First, we train the data on the training set and then we test our model on the test set

In [24]:
y_te,  y_tr,  tx_te, tx_tr = build_test_train(y, tx)

In [25]:
w_log_reg, loss = implementation.logistic_regression(y_tr, tx_tr, initial_w=np.zeros(tx_tr.shape[1]), max_iters=2000, gamma=0.000003)

In [26]:
print('Accuracy for training set : ',accuracy(y_tr, tx_tr, w_log_reg))
print('Accuracy for testing set  : ',accuracy(y_te, tx_te, w_log_reg))

Accuracy for training set :  0.7504977777777778
Accuracy for testing set  :  0.74872


We can see that the accuracy for the training and testing set is really close.
It means that our model does not over fit too much and adding a regulator term would not yield significant improvements on the test set.

When taking a look at the leaderboard we notice that these results seem not good enough. Maybe our model is too simple as many teams can achieve over 0.8 accuracy.

### Using interaction of predictors

One good way of augmenting complexity of the model is to add interaction predictors.
Let's $p_{ij}$ be the interaction predictor mixing feature $f_i$ and feature $f_j$.
Then, $p_{ij} = f_i \cdot f_j$

The function `build_interactio_tx` will return an array `tx` with the initial features and the interaction predictors.

In [27]:
def build_interaction_tx(input_data, normalisation_function):
    """return the input vector tx with interaction terms"""
    # first normalizing the input data
    input_data = normalisation_function(input_data)

    n_features = input_data.shape[1]
    n_interacted_features = int((n_features-1) * n_features / 2)

    # creating the future output array
    x = np.empty((n_features + n_interacted_features, len(input_data)))
    x[:n_features] = input_data.T

    # adding interaction predictors to the output array
    index = n_features
    for i in range(n_features):
        for j in range(i):
            x[index] = x[i] * x[j]
            index = index + 1

    # normalizing the data and adding the bias term
    x = normalisation_function(x.T)
    tx = np.append(np.ones(len(x)).reshape(-1,1), x, axis=1)

    return tx

At first, we create interaction our new input with interaction terms.
Then, we split in train/test set.

In [28]:
tx = build_interaction_tx(input_data, implementation.z_normalize)
y_te, y_tr, tx_te, tx_tr = build_test_train(y, tx)
yb_te, yb_tr, tx_te, tx_tr = build_test_train(yb, tx)

We now train our two models.

In [29]:
w_log_reg, loss = implementation.logistic_regression(y_tr, tx_tr, initial_w=np.zeros(tx.shape[1]), max_iters=8000, gamma=0.0000005)
w_ls,      loss = implementation.least_squares(yb_tr, tx_tr)

In [30]:
print('Least squares')
print('Accuracy for training set : ',accuracy(y_tr, tx_tr, w_ls))
print('Accuracy for testing set  : ',accuracy(y_te, tx_te, w_ls))
print('Logistic regression')
print('Accuracy for training set : ',accuracy(y_tr, tx_tr, w_log_reg))
print('Accuracy for testing set  : ',accuracy(y_te, tx_te, w_log_reg))

Least squares
Accuracy for training set :  0.7910755555555555
Accuracy for testing set  :  0.7894
Logistic regression
Accuracy for training set :  0.8161022222222222
Accuracy for testing set  :  0.81424


We can see that Logistic regression achieve slightly better results than the least squares.
Moreover, this model is not victim to over fitting as the accuracy for the training set and testing set are really close.

# Taining the best model

The best model we found is the logistic regression on interaction terms.

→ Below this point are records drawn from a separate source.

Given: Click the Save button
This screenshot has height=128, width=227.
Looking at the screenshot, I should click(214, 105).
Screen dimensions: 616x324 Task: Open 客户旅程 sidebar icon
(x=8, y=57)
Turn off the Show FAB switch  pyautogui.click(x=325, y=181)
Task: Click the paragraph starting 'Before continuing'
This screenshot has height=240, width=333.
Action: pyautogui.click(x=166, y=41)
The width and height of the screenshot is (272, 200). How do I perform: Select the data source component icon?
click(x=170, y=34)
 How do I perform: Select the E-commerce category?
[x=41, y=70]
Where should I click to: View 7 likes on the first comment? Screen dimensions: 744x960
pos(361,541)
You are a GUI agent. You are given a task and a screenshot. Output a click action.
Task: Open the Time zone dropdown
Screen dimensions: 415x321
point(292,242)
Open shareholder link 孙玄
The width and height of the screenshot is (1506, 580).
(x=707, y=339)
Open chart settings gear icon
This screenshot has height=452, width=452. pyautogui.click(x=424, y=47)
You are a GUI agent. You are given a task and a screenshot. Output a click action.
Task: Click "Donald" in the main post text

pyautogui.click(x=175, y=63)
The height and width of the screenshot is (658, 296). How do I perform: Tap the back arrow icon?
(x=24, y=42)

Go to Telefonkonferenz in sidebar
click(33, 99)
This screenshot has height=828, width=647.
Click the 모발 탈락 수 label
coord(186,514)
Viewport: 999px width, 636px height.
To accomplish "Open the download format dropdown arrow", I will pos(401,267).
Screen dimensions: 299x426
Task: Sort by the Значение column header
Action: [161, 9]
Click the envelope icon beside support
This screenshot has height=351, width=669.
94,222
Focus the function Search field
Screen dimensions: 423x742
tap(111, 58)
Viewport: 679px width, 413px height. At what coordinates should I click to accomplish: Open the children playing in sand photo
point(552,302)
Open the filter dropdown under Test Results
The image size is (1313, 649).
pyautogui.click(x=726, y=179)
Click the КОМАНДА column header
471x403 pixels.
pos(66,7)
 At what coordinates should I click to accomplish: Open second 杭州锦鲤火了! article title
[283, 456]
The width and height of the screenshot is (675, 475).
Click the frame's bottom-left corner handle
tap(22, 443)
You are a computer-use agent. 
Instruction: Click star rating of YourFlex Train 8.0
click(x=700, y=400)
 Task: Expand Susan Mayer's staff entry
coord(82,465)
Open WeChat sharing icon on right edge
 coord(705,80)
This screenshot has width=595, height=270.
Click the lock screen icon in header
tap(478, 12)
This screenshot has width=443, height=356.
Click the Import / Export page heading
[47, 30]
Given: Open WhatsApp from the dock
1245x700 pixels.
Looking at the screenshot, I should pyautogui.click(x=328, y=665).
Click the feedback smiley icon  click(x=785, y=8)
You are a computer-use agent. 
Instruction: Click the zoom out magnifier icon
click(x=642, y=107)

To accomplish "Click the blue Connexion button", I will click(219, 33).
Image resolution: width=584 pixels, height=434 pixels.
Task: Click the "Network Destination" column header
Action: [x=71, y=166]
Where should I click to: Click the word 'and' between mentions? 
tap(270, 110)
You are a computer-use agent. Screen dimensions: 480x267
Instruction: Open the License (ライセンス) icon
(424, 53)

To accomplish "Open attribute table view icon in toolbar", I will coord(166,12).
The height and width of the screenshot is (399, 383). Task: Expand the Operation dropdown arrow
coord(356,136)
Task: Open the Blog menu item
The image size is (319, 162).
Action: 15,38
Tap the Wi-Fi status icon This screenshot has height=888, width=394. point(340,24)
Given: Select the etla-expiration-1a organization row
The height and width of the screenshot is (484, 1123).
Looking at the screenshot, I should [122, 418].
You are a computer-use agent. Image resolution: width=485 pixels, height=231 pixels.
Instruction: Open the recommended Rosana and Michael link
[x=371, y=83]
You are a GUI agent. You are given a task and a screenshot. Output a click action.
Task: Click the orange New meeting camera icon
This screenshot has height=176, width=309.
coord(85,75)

So we will train this model on the entire dataset.

In [31]:
tx = build_interaction_tx(input_data, implementation.z_normalize)

In [32]:
w_best, loss = implementation.logistic_regression(y, tx, initial_w=np.zeros(tx.shape[1]), max_iters=8000, gamma=0.0000005)

Now predicting output for the testing set.

In [33]:
tx_test = build_interaction_tx(input_data_test, implementation.z_normalize)

In [34]:
y_pred = np.where(tx_test.dot(w_best) > 0, 1, -1)

In [35]:
name = 'submission2'
helpers.create_csv_submission(ids_test, y_pred, name)